CHAPTER 2

164K 7.3K 687
                                    

Usai makan malam Narra bergegas mengguyur diri dengan air hangat. Rasanya sangat lega dapat memisahkan diri dari segala jenis kotoran yang menempel di tubuhnya sedari pagi.

Namun, lagi-lagi Narra dibuat berpikir keras mengenai keluarga ini. Bagaimana ceritanya keluarga miskin memiliki kamar mandi yang selayak dan senyaman ini?

Ada bathtub, shower, dan semua kebutuhan mandi benar-benar lengkap. Sabun-sabun merk mahal bahkan sekaligus dengan lilin-lilin aroma terapi.

Kemudian ketika Narra memasuki kamar yang akan ia tempati selama di rumah ini, lagi dan lagi perempuan itu dibuat bertanya-tanya.

Sekarang bagaimana? Adakah yang bisa menjelaskan keluarga miskin apa yang menyediakan kasur besar seukuran tiga badan orang dewasa, bantal-bantal empuk, selimut tebal, meja kayu mahal, lemari pakaian besar, dan lampu hias mahal di atas kamar ini hanya untuk seorang asing?

"Mereka miskin, tetapi kenapa semua barang-barang di rumah ini adalah barang-barang mahal? Lihat? Karpet ini saja adalah karpet mahal."

Dengan handuk melilit di tubuhnya Narra menilai seisi ruangan yang menjadi kamarnya kini. Dia keheranan.

"Ada pendingin dan penghangat ruangan juga," gumam Narra. Melihat ke atas, kepada sudut kiri juga sudut kanan ruangan.

Narra tidak asing dengan semua barang-barang mahal seperti ini. Dia terbiasa hidup mewah sedari lahir, dia pun tahu semua jenis-jenis merk bahkan sampai ke harga-harganya. Dan yang pasti, keluarga miskin biasa-biasa saja tidak mungkin memiliki barang-barang begini, pikir Narra.

Selama Narra masih asyik mengamati seisi kamar, suara pintu diketuk mengalihkan pandangan gadis itu lalu ia menyahut, "Ya?"

"Boleh Bibi masuk? Bibi membawakanmu beberapa pakaian yang belum pernah Bibi kenakan," sahut Ruby di depan pintu.

"Ah, ya. Masuklah, Bi. Pintunya tidak dikunci."

Ruby kemudian masuk.

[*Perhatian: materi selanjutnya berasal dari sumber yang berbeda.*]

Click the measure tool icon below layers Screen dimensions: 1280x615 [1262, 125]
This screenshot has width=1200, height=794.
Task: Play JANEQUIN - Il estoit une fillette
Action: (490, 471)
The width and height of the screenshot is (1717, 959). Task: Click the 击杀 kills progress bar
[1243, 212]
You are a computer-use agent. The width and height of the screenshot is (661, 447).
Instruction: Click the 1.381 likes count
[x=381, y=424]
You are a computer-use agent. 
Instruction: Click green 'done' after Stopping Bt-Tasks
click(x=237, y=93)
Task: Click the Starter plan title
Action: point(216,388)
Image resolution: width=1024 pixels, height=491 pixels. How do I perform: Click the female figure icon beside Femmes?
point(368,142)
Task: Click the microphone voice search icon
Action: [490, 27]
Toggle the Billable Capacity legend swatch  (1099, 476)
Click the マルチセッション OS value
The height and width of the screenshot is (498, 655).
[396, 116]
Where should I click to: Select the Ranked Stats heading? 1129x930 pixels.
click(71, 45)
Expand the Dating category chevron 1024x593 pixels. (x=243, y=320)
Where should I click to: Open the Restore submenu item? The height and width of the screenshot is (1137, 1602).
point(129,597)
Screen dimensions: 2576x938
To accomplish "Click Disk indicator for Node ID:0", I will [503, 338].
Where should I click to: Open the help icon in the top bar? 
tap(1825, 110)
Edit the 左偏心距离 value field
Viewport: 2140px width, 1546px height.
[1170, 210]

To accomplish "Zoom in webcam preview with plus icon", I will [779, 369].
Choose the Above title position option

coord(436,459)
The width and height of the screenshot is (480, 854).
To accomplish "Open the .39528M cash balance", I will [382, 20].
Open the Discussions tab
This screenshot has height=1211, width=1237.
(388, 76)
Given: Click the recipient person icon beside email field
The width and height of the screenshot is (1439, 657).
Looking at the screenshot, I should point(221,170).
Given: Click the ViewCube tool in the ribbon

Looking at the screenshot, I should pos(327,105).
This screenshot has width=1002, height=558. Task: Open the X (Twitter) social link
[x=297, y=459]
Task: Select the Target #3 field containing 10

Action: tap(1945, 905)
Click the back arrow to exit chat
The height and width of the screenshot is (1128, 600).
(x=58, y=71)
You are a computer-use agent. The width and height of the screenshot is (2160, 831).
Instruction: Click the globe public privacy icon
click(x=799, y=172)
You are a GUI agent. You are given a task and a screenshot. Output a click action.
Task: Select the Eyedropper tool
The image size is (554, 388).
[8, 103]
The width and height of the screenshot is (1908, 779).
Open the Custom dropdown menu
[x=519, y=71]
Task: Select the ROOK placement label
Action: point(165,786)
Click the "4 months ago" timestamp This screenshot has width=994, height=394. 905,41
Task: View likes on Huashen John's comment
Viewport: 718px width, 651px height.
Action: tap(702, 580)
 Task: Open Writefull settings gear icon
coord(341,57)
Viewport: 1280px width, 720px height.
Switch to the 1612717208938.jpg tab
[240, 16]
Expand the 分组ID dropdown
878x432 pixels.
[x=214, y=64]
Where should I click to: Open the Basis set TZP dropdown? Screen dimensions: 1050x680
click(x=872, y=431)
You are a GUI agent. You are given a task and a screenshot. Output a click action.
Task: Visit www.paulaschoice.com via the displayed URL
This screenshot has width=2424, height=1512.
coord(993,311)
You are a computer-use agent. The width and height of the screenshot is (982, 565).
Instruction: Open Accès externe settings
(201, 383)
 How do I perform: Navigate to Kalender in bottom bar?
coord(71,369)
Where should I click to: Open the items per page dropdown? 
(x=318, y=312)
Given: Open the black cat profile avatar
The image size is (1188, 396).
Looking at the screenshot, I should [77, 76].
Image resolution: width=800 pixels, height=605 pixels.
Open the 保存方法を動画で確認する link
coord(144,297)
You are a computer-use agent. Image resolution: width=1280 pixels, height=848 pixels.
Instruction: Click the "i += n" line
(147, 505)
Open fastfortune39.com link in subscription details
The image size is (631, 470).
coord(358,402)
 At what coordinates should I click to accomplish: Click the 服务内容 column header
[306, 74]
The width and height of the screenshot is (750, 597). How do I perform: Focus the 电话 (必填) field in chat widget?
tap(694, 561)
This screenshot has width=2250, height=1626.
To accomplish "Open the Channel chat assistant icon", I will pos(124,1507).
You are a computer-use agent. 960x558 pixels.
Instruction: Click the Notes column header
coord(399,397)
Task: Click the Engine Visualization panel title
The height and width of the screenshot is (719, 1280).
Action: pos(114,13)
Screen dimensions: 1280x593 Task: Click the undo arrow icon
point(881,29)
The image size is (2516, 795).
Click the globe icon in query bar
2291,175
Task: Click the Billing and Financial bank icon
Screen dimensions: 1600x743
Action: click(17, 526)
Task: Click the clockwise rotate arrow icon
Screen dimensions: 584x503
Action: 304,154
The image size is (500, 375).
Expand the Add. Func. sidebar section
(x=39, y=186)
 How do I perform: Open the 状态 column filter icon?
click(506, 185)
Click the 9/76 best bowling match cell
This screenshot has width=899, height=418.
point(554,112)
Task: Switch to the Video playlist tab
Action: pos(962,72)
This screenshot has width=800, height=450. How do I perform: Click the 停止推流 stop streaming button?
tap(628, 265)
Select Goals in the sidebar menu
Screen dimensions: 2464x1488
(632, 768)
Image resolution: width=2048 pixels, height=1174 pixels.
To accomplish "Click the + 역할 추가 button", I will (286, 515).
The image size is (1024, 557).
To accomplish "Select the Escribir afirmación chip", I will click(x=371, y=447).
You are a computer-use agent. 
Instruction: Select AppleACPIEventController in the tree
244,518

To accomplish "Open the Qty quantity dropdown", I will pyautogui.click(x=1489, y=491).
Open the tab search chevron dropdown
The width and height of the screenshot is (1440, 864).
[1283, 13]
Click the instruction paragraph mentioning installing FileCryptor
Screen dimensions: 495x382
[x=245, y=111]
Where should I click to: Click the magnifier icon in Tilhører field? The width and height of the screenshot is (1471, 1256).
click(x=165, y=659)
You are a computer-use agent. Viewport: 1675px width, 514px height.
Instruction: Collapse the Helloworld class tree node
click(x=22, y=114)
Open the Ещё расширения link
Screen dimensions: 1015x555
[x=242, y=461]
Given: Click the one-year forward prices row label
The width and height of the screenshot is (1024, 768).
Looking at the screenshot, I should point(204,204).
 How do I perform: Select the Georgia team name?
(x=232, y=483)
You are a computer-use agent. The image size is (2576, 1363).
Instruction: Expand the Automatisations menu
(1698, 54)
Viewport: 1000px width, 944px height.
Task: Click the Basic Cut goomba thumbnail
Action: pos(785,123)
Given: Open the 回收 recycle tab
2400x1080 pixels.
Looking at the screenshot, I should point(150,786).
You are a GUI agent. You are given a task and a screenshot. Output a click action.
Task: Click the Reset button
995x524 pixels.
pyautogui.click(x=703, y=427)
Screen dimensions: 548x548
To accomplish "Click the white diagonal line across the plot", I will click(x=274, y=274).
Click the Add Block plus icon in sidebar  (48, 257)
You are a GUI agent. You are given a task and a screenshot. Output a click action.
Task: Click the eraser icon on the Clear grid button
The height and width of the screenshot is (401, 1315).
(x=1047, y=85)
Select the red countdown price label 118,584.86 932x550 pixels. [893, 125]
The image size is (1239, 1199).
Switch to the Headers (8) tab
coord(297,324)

Dia tersenyum ramah dan menenteng sekitar sepuluh hanger—gantungan baju—yang semuanya digantungi oleh dress-dress anggun seperti yang selalu Ruby kenakan setiap harinya.

"Bibi tidak tahu bagaimana selera berpakaianmu. Di lemari Bibi hanya memiliki gaun-gaun harian seperti ini," jelas Ruby. Ia serahkan semuanya kepada Narra.

Narra tersenyum kikuk. Seumur-umur ia tak pernah mengenakan gaun-gaun seperti yang ada di tangannya ini. Hotpants, tanktop, croptop, jeans, pakaian-pakaian seperti itulah yang selalu Narra kenakan setiap harinya.

"Um... terima kasih, Bi. Aku akan memakainya. Gaun-gaun ini sangat cantik." Narra terkekeh canggung.

Ruby mengangguk. "Biasakanlah. Hidup ini memang penuh dengan kejutan. Menjadi sederhana tidak akan membuatmu malu," ucap Ruby lembut. Ia tersenyum dan pamit untuk ke dapur.

"Ah, ya. Jangan langsung tidur, pergilah ke ruang bersantai setelah ini karena Bibi akan menyiapkan kopi susu untuk kita semua," pesan Ruby saat akan menutup pintu.

Setelah Narra mengangguk Ruby lantas menutup pintu dan langsung pergi ke dapur.

"Rasanya aku ingin menangis." Narra menggerutu. Bisa-bisanya rombongannya pergi tanpa mencarinya terlebih dahulu. Bisa-bisanya dia ditinggalkan begitu saja.

Dengan mimik datar galak Narra memilih satu gaun, dia kenakan di depan cermin dan langsung berdecak ketika melihat penampilannya sendiri. Bahunya merosot tidak semangat.

"Seperti janda."

Narra berdecak lagi. Dia coba kesepuluh gaun itu dan kesepuluh-sepuluhnya membuat perempuan muda ini seperti janda malang. Seperti tidak ada gairah dan itu hanya penilaian Narra seorang, berbanding terbalik dengan kenyataan. Dia cantik, tampak anggun. Tidak ada lagi sisi-sisi sinisnya.